Com os juros em queda no país, o crédito pode ser o impulso para manter o consumo das famílias no ano que vem, apontam economistas. Na última quarta-feira, o Banco Central (BC) fez mais um corte na taxa básica de juros (Selic), para 11,75% ao ano, e o ciclo de queda iniciado em agosto já começa a chegar na ponta.

A taxa do crédito direto ao consumidor está em 55,4% ao ano, ainda muito alta, mas é a menor desde setembro de 2022. Em abril, havia chegado a 59,6%. Somando o menor endividamento das famílias e a renda menos comprometida com dívidas, fabricantes de bens como automóveis, eletrodomésticos, móveis e vestuário já projetam crescimento de vendas em 2024, depois da estagnação deste ano.

— É o início de uma trajetória de queda (dos juros). É um movimento que vamos ver com mais força no ano que vem, e com as famílias conseguindo renegociar suas dívidas com o programa do governo — diz Julia Braga, coordenadora do grupo de conjuntura do Ipea, referindo-se ao Desenrola Brasil, que ainda não alcançou o universo de 32 milhões de inadimplentes que poderiam ser reabilitados ao crédito, segundo o governo.

O efeito do crédito não será suficiente para manter em 2024 a economia no mesmo ritmo deste ano, que teve melhora no mercado de trabalho. A previsão do mercado é que o Produto Interno Bruto (PIB) cresça entre 1,5% e 2% no ano que vem, abaixo dos 3% previstos para 2023, mas Julia diz que o crédito pode dar fôlego ao consumo em 2024:

— O movimento do crédito tem muito a percorrer, no sentido de incentivar a economia.

Da máquina de lavar ao aparelho de barbear

O universitário carioca Pedro Marques, de 22 anos, aproveitou a última Black Friday, juntamente com o pai e o tio, com quem mora, para comprar uma máquina de lavar, em dez parcelas. Ele ganha pouco como estagiário, mas o salário do pai subiu, o que aumentou a confiança deles para a compra. Depois de habilitar um cartão de crédito, ele agora planeja parcelar também um aparelho de barbear:

— Sempre fui contra (cartão de crédito), por não me achar tão responsável e ver valores cobrados incompatíveis com minhas necessidades. Por isso escolhi um cartão com benefícios e taxas mais compatíveis com minha realidade.
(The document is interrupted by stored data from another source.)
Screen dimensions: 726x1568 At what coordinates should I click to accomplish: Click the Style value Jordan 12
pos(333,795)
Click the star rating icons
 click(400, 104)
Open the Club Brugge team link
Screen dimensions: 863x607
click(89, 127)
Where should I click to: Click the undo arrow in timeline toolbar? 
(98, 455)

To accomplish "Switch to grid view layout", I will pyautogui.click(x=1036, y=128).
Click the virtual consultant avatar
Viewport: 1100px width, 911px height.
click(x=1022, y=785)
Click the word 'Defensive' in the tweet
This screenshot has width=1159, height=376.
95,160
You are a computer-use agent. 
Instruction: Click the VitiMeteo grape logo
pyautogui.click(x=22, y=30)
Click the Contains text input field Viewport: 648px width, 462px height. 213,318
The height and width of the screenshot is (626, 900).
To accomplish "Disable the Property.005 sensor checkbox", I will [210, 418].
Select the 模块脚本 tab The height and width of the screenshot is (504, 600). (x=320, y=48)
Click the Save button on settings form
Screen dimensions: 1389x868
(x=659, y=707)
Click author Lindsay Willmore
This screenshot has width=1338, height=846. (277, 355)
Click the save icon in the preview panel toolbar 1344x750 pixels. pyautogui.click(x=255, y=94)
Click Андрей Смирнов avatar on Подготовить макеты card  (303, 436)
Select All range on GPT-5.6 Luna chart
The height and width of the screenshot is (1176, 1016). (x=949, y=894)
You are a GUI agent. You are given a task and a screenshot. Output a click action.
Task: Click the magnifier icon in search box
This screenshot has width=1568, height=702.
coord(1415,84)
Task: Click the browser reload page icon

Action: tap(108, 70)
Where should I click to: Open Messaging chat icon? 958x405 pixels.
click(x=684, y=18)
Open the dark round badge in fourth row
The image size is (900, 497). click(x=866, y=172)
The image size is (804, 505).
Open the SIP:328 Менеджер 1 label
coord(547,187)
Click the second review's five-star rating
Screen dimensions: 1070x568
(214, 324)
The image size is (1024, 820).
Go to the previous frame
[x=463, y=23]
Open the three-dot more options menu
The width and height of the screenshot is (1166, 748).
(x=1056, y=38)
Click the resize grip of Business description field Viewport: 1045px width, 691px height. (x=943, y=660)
José Jorge do Nascimento, presidente executivo da Eletros, que reúne os fabricantes de eletrodomésticos, prevê que, se a Selic confirmar a previsão de analistas para o fim de 2024 e cair para perto de 9%, as vendas sobem no ano que vem, ofuscando 2022 e 2023, os piores do setor em dez anos:

— Com a Selic chegando a 9%, 8%, redução da pressão inflacionária e custo de produção menores, há uma expectativa de alta de 5% a 8%. Sem isso, devemos igualar este ano.

Menor endividamento

A mesma perspectiva alimenta previsões da Anfavea, que reúne montadoras e prevê emplacamento 7% maior em 2024, sendo 6,6% para veículos leves e 14,1% para pesados. Na produção, a alta deve ser de 4,7%. O crédito é um fator decisivo em boa parte das compras de carros e caminhões. Para Marcio Lima Leite, presidente da Anfavea, o último corte da Selic vai mexer bastante com o mercado automotivo, principalmente pela indicação do BC de novos cortes de 0,5 ponto percentual:

— Para o consumidor também vai cair, e isso é muito favorável para o nosso mercado.

A construção civil também espera maior disposição para a compra de imóveis. A Construtora MBigucci, por exemplo, lançou quatro empreendimentos em 2023, com 400 unidades. Vai dobrar no ano que vem. Serão oito lançamentos, com 859 unidades.

— Em novembro, houve alta forte nas vendas. O faturamento aumentou 35% frente a outubro. Foram 31 vendas de apartamentos em outubro e 50 em novembro — diz Milton Bigucci Junior, diretor técnico da empresa.

Compra no 2º semestre

A gerente de marketing Luara de Araújo, de 33 anos, e o marido se preparam para comprar um imóvel em São Bernardo do Campo (SP) no segundo semestre do ano que vem, quando acreditam que os juros estarão mais baixos. Com uma filha de 2 anos, o casal já começou a juntar dinheiro:

— Temos um imóvel financiado, mas, como a família cresceu, mudamos para um apartamento maior, de aluguel. Iniciamos economia mensal para dar entrada em outro e depois complementar com financiamento bancário.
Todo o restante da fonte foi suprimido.